> [Exercise instructions]
Could you transcribe exactly the lines from the one containing "Select the 门 (Door) tool icon" through the last line of the records below, leaving out the pictures?

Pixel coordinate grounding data
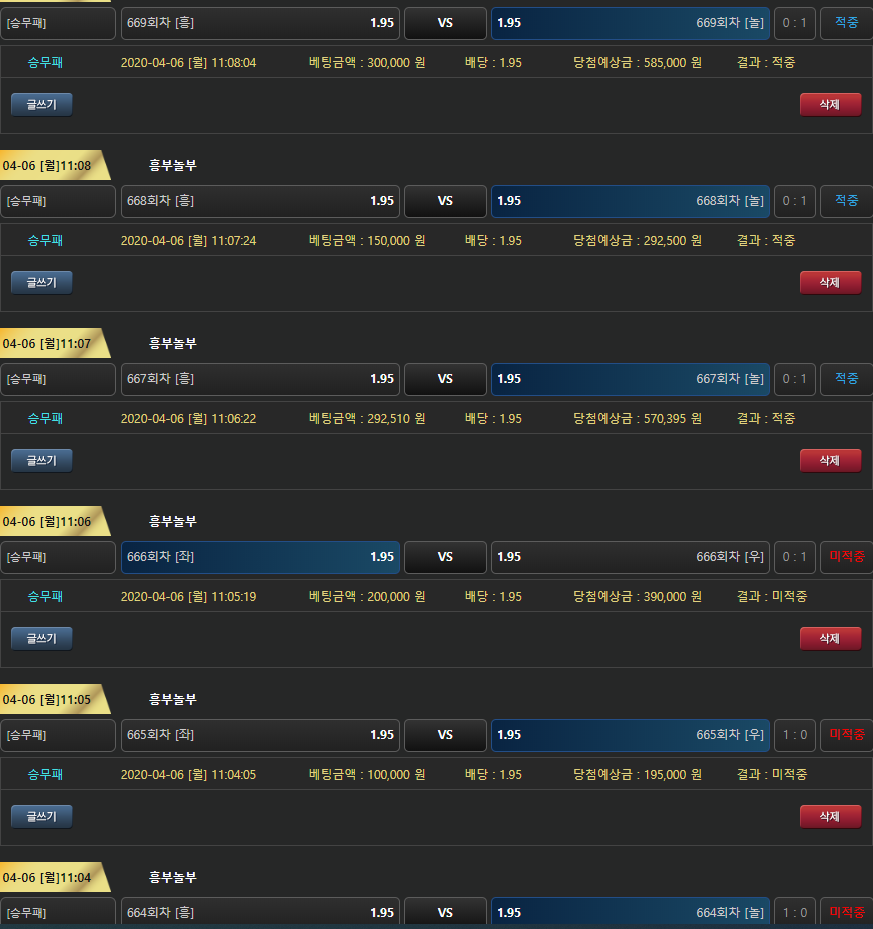Select the 669회차 [흥] option at 1.95
The image size is (873, 929).
pyautogui.click(x=260, y=23)
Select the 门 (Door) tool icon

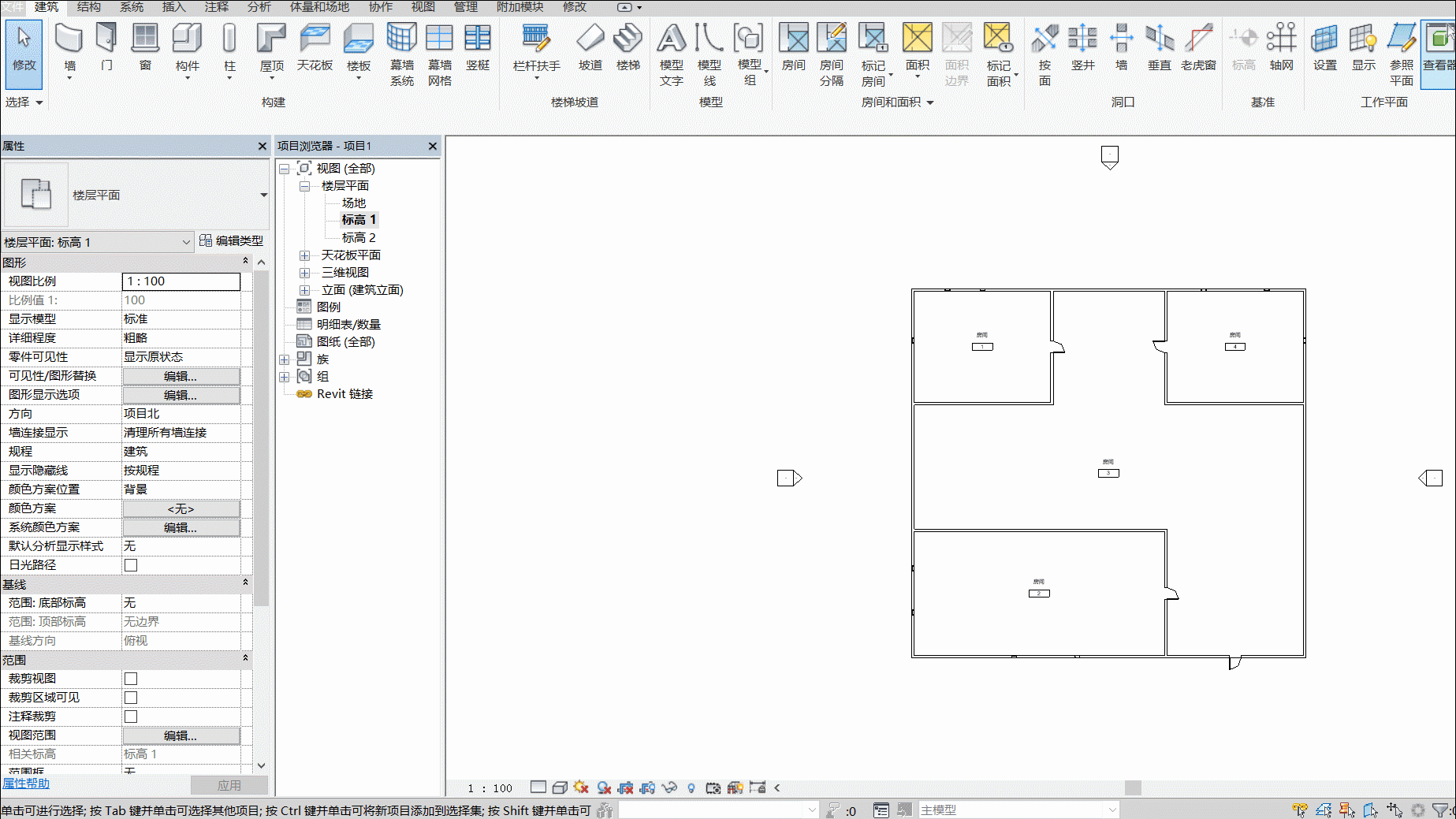(x=106, y=39)
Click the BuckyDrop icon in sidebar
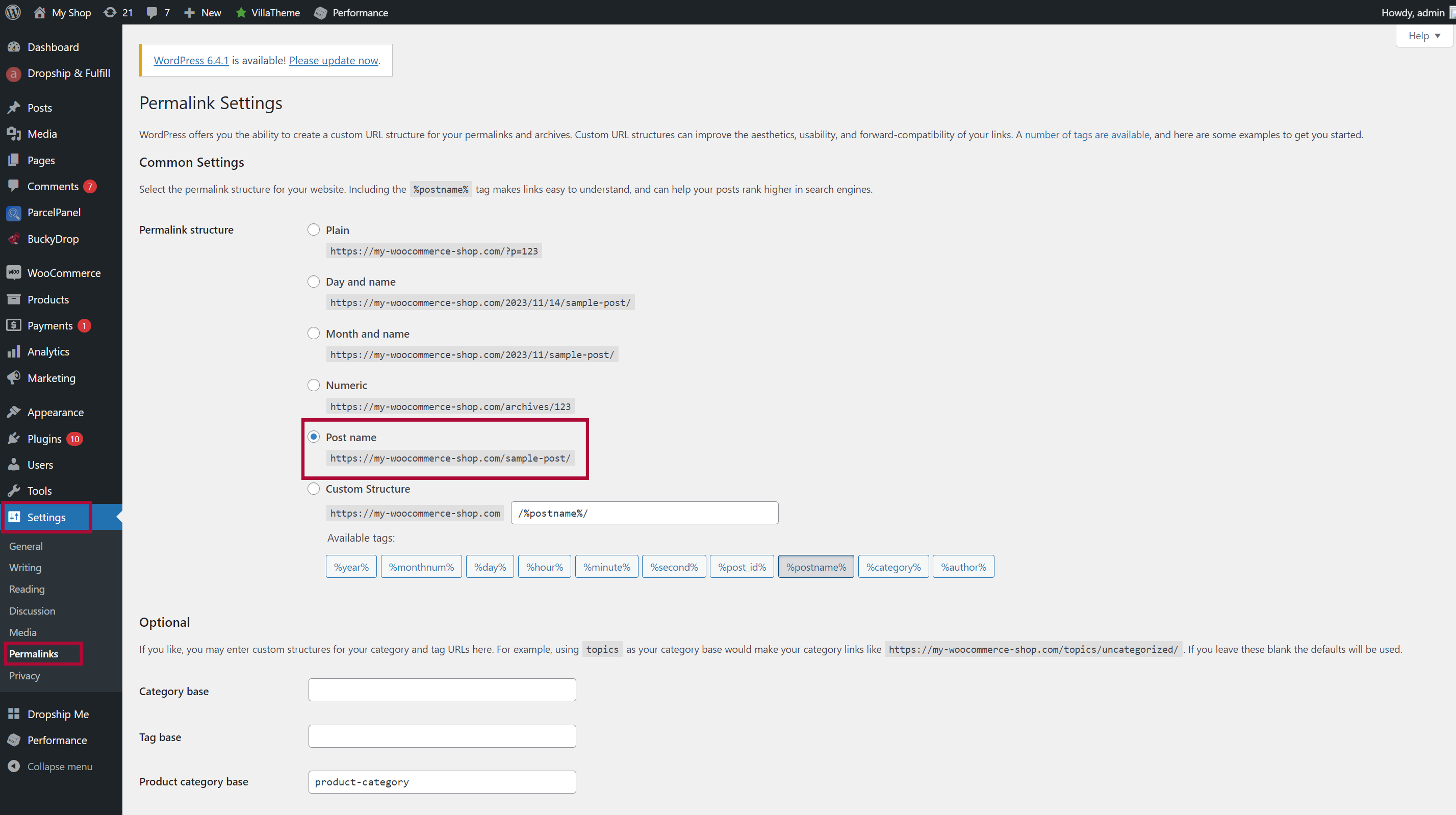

> [Solution to this task]
Select the 门 (Door) tool icon

(x=106, y=39)
Click the BuckyDrop icon in sidebar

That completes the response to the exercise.